Экзекуторы посмотрели на Даниеля с неприязнью и даже не завязали ему глаза, прежде чем выстрелить. Даниель отправился к двери и не успел даже открыть ее, как учитель снова устроился за пианино и заиграл «Шосальский вальс» сначала.
Позже учитель разыскал Даниеля, чтобы приободрить его.
— Главное — чтобы всем было весело, — сказал он, — приходи в хор.
И вот Даниель ходит в хор раз в неделю, но не поет. Он открывает рот, но не издает ни звука.
Раннее утро Дня святой Люсии. Даниель — звездный мальчик[76], он идет последним в шествии. Он идет не в такт. Колпак на голове качается. Подбородок под лентой чешется. Ему ужасно хочется в туалет.
Анна Нильссон, с венком и свечами на голове, — Люсия. У нее уже есть груди. Обычно ее волосы заплетены в косу, но этим утром она косу не заплела, и они спускаются до колен. Всем интересно, как она их моет.

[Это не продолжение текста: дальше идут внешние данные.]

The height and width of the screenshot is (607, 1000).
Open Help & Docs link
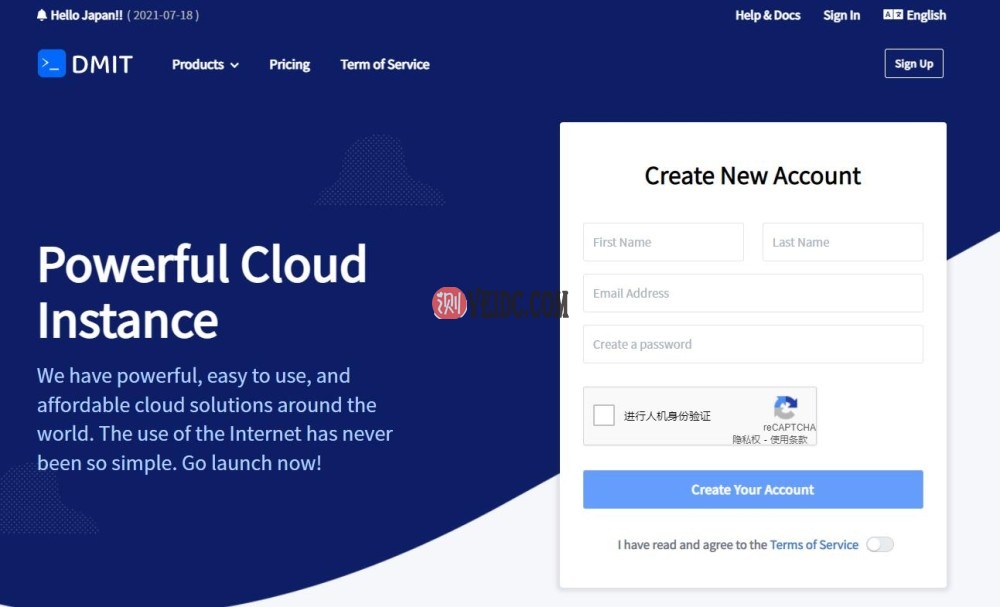click(767, 15)

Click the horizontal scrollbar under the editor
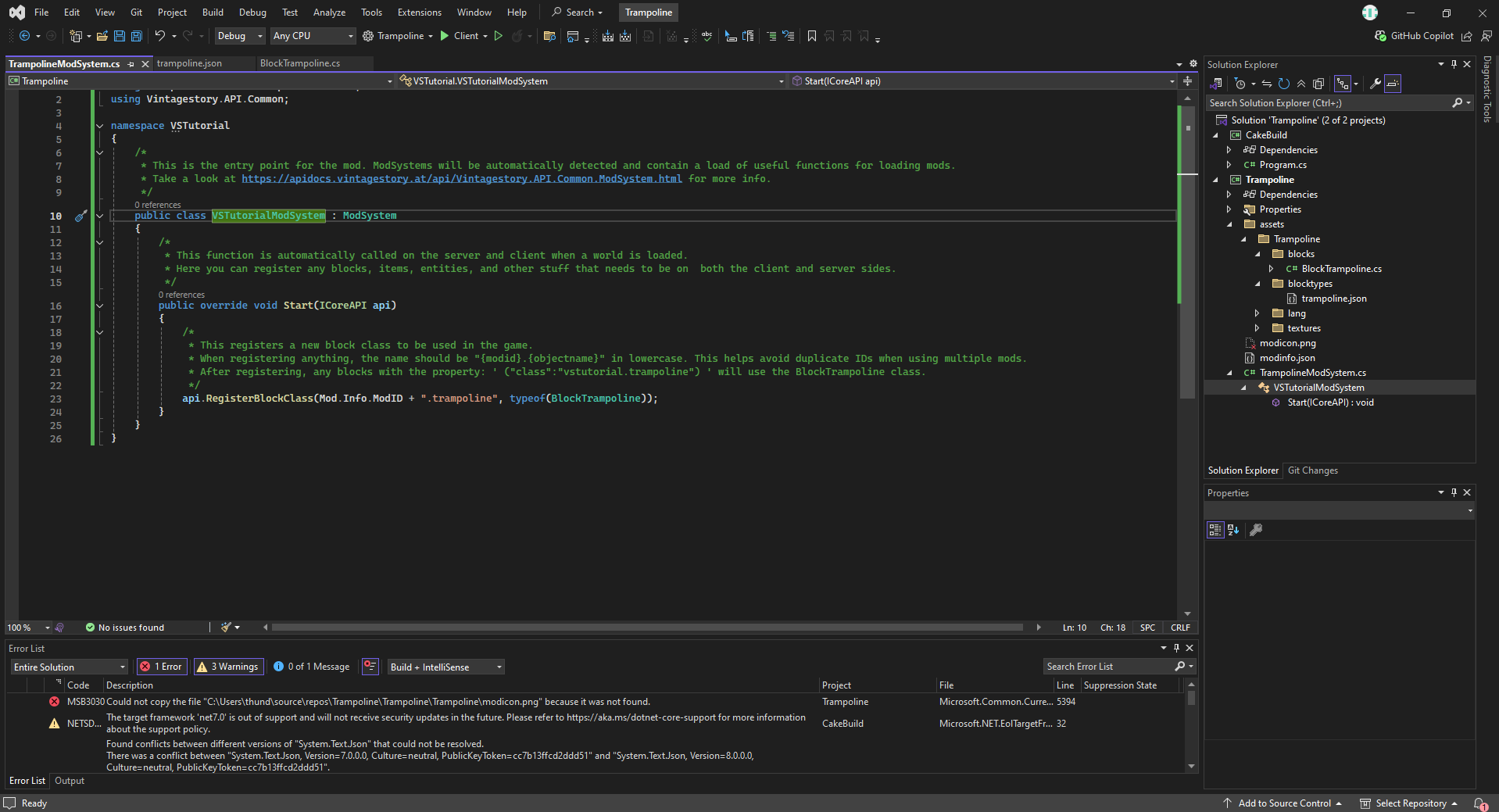pos(647,628)
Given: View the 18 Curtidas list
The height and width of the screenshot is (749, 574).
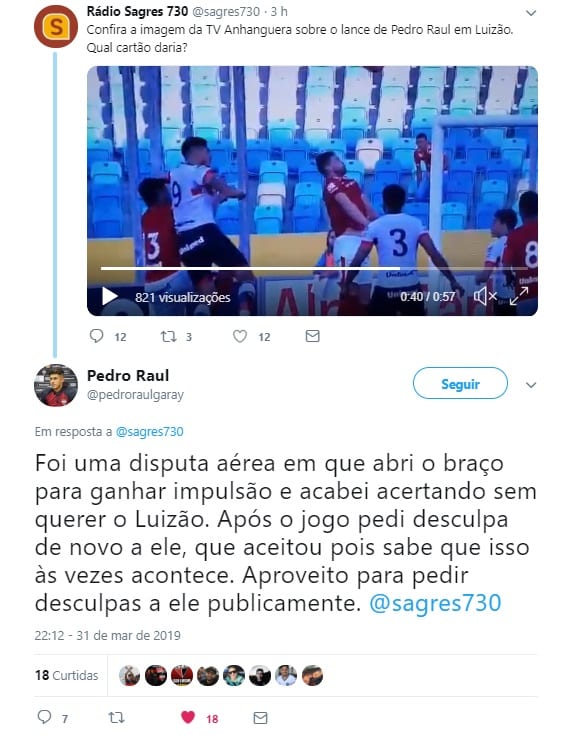Looking at the screenshot, I should pos(66,675).
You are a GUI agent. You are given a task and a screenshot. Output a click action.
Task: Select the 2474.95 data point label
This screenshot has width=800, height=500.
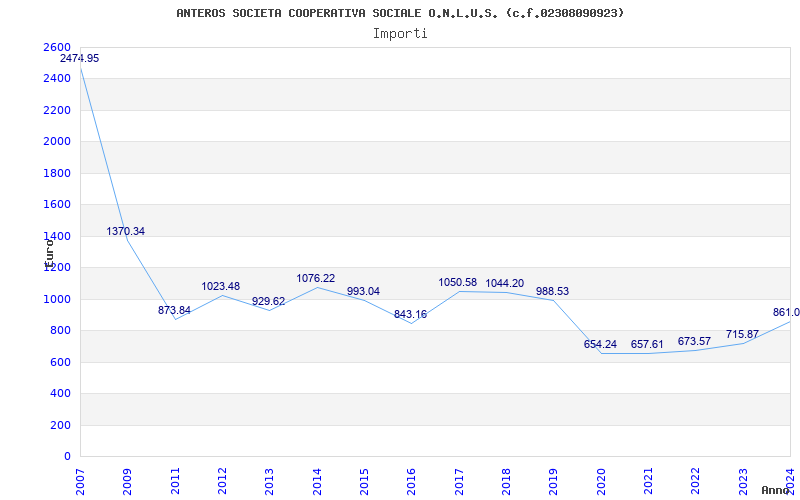pos(80,59)
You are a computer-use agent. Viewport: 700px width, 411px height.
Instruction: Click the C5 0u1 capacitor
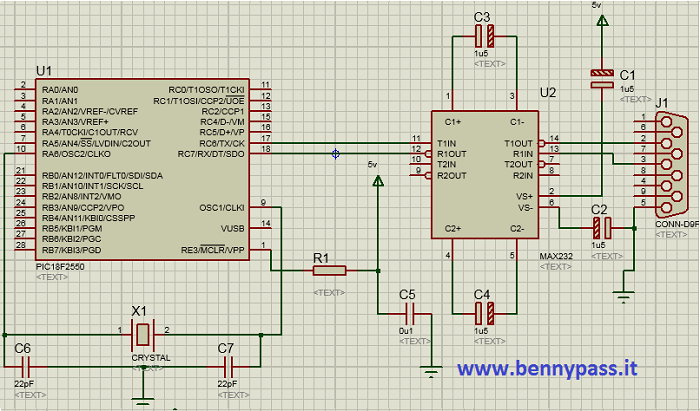tap(406, 313)
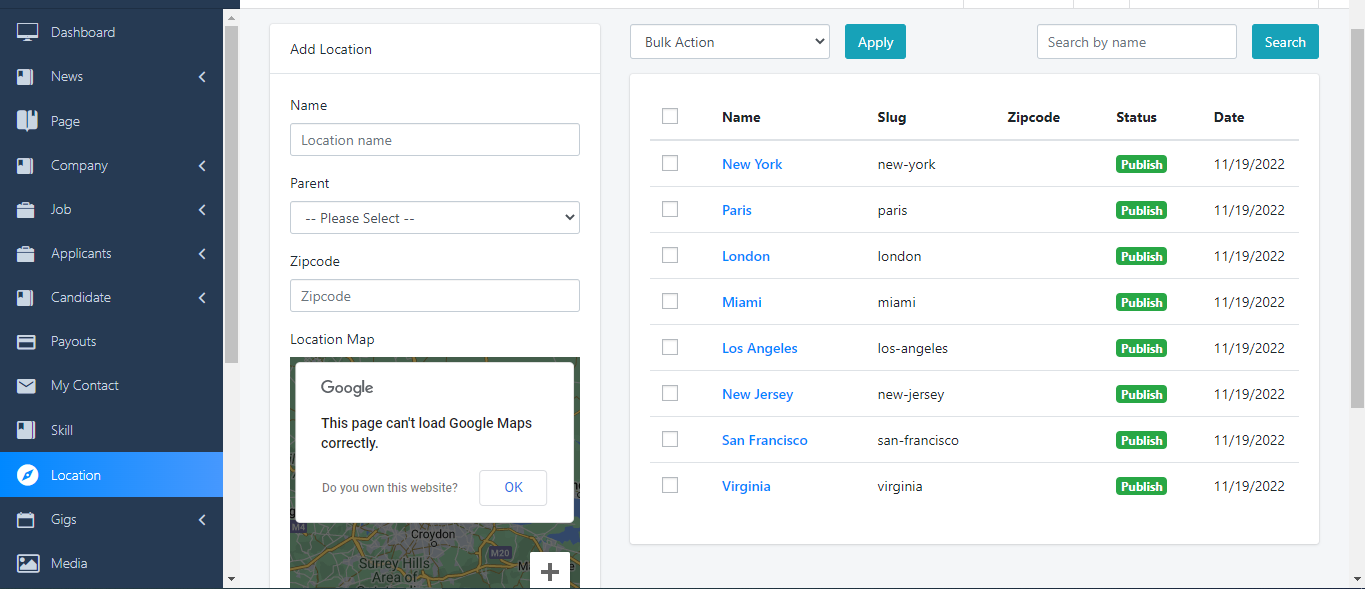Click the Dashboard monitor icon

[x=28, y=32]
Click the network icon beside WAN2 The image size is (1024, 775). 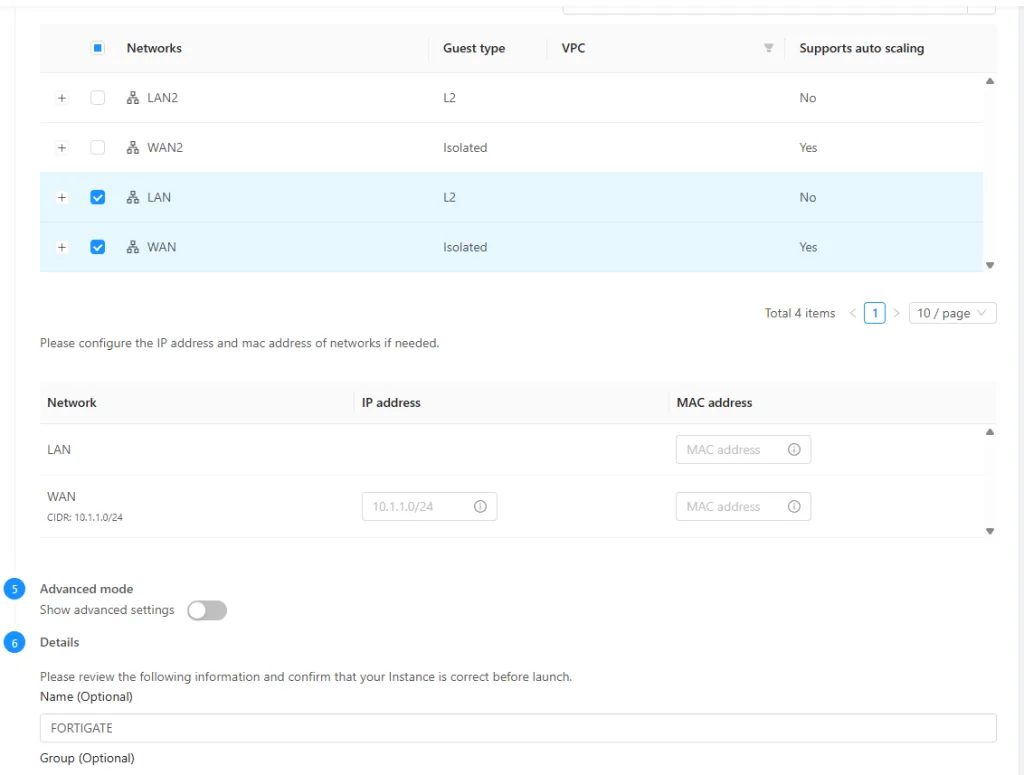(133, 148)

Одиннадцатилетние школьники медленно и с достоинством вплывают в темный актовый зал. В руках у девочек горят стеариновые свечи.
Вкруг двора и дома Тихо ночь шагает, Солнце уже скрылось, Тени лишь мелькают[77].
Но хор по ошибке начал на терцию выше, чем нужно.
Девочки замечают это, только приближаясь к самому высокому звуку на повторе. Они краснеют. Люсия, продолжая плавно ступать большими шагами во главе шествия, чувствует, как позади нее поднимается волнение, и, когда кто-то дает петуха, она начинает хихикать.
Святая Люсия хихикает так, что венок съезжает набок. Она изо всех сил старается держаться с достоинством, но хихикают уже все, и святая Люсия хохочет в голос. Учителя смотрят на них, ничего не понимая. Дети в зале тоже начинают смеяться. Родители беспокойно вертятся.
Наконец Анна Нильссон заканчивает свои дела на сцене и кидается прочь из зала, а за ней устремляются хихикающие девочки, звездные мальчики и багровый учитель.